■ Given passage ■
########

Circumpolar Inuit are twice as likely to contract lung cancer as a white person living in the United States, according to a 2008 study led by Young.

The same study found that Canada’s Inuit have a decidedly higher incidence of lung cancer than those living in Greenland and Alaska. Inuit men in Canada are 1.5 times more likely to have lung cancer, while the incidence among this country’s Inuit women is two to three times higher.

Young says policymakers need no more scientific evidence to justify an aggressive anti-smoking campaign in the North. "With lung cancer," he says, "there’s no point in looking for any additional risk factors when there’s one staring you in the face: Smoking."

Nunavut’s Osborne agrees: "There’s huge potential there to drastically reduce our cancer mortality rates if we can just get our smoking rates down."

Lung cancer is now responsible for half of all cancer deaths in Nunavut.

Breaking Nunavut’s smoking habit will not be easy.

########

■ Questions to answer ■
a: Decide whether each statement below agrees with the passage on Inuit lung cancer. Answer yes or no for each, quoting the deciding words of the passage. (i) The 2008 study was led by Young. (ii) Inuit in Greenland have a higher incidence of lung cancer than Inuit in Canada. (iii) Lung cancer accounts for half of all cancer deaths in Nunavut.
b: According to the passage on Inuit lung cancer, how much more likely are Inuit men in Canada to have lung cancer?
c: Continue the passage on Inuit lung cancer after its last sentence.

########

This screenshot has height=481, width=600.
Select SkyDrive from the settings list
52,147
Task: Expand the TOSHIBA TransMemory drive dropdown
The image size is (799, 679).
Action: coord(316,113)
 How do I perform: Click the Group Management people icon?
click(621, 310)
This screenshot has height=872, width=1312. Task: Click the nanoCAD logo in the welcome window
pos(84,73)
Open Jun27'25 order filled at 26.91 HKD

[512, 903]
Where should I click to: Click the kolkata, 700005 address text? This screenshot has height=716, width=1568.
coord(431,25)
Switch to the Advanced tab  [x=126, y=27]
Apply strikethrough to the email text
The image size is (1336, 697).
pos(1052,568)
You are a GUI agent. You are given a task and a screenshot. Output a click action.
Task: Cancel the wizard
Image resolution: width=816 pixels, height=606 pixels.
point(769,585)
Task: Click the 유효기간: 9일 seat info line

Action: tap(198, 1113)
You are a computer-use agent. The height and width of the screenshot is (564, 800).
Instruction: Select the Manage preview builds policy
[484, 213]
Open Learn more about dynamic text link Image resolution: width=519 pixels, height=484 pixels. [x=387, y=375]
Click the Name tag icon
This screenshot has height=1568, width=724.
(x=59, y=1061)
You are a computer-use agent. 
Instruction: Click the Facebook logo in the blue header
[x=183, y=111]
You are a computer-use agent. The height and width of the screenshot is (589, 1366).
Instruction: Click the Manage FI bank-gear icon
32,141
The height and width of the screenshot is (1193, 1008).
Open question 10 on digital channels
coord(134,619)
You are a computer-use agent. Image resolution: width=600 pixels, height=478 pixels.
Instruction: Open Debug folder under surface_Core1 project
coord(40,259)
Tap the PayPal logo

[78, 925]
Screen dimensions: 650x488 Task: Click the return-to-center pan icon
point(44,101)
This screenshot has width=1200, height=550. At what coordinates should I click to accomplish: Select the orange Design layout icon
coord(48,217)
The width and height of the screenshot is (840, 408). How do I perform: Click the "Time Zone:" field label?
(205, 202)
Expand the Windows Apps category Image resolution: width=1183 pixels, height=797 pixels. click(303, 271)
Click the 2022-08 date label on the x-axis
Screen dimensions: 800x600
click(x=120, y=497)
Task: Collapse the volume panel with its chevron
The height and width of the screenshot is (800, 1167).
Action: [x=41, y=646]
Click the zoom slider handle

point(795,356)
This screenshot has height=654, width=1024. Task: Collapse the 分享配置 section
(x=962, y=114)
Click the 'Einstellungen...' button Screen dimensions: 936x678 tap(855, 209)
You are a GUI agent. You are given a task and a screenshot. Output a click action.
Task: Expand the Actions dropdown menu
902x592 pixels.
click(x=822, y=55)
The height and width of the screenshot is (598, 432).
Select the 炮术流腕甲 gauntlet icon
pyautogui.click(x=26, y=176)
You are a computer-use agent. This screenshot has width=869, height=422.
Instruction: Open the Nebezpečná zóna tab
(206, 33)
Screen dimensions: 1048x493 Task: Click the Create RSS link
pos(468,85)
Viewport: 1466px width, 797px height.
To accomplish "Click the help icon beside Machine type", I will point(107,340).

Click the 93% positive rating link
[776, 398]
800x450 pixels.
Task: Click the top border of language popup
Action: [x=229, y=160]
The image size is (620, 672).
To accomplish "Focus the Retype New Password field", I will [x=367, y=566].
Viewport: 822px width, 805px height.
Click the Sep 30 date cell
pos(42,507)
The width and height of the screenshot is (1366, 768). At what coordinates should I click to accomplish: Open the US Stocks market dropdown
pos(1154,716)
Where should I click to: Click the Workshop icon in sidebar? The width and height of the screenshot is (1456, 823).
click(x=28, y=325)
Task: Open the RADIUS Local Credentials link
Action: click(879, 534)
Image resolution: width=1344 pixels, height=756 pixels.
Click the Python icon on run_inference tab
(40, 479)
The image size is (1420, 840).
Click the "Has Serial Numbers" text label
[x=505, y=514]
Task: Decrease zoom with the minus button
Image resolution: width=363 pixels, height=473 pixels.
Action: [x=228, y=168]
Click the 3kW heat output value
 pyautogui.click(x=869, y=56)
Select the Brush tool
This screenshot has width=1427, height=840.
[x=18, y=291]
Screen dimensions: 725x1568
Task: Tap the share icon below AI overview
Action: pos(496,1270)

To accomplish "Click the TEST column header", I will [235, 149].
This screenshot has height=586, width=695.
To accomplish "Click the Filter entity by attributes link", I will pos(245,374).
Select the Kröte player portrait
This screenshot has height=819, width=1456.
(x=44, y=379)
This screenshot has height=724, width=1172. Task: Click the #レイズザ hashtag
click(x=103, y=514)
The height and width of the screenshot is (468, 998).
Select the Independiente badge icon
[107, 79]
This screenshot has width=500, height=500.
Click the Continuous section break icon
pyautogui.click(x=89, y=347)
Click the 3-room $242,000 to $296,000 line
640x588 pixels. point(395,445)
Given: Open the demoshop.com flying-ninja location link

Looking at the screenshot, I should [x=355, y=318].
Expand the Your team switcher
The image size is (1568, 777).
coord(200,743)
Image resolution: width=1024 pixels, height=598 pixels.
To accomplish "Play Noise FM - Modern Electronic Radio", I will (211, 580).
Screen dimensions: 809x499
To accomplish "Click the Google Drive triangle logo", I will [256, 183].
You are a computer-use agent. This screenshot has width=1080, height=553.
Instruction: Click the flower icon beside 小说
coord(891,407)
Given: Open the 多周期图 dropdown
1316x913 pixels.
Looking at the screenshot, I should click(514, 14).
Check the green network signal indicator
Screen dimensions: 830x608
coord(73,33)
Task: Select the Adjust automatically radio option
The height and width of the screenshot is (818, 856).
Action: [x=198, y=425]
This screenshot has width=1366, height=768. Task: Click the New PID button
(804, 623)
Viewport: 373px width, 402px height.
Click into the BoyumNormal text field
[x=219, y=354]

########

■ Answers for the tasks ■
a:
(i) Yes: "according to a 2008 study led by Young."
(ii) No: "Canada’s Inuit have a decidedly higher incidence of lung cancer than those living in Greenland and Alaska."
(iii) Yes: "Lung cancer is now responsible for half of all cancer deaths in Nunavut."

b: They are 1.5 times more likely to have lung cancer.

c:
The territory already has a tough set of anti-smoking laws. In 2004, Nunavut’s Tobacco Control Act made the territory one of the first jurisdictions to ban smoking in public places, including bars. The law made it illegal to sell cigarettes to anyone under 19; banned cigarette vending machines; and eliminated most tobacco retail displays.

Since 2000, the government has also run a series of public education campaigns that have warned parents to smoke outdoors, away from their children. The latest tobacco control strategy targets youth and pregnant women.

Despite the efforts, Nunavut’s smoking rate is going down "very slowly," says Osborne.

"I’m realistic. Things aren’t going to change overnight," she says. "Particularly in public health."

A pack-a-day habit in the North can cost $6,000 a year, a price magnified in families with three or four smokers. "It’s taking money out of their food budgets," says Dr. Ron Aspinall, a family physician who works in the Nunavut hamlet of Rankin Inlet.

The territorial government spends almost one-quarter of its $1.2 billion annual budget on health care. (About $1 billion of the budget comes from federal transfers.)

The government has not assigned a dollar figure to smoking-related costs, but statistics show respiratory problems are the most common health complaint. Respiratory diseases accounted for 29,978 health centre visits in 2006 - more than twice the number of visits attributable to any other single category of disease.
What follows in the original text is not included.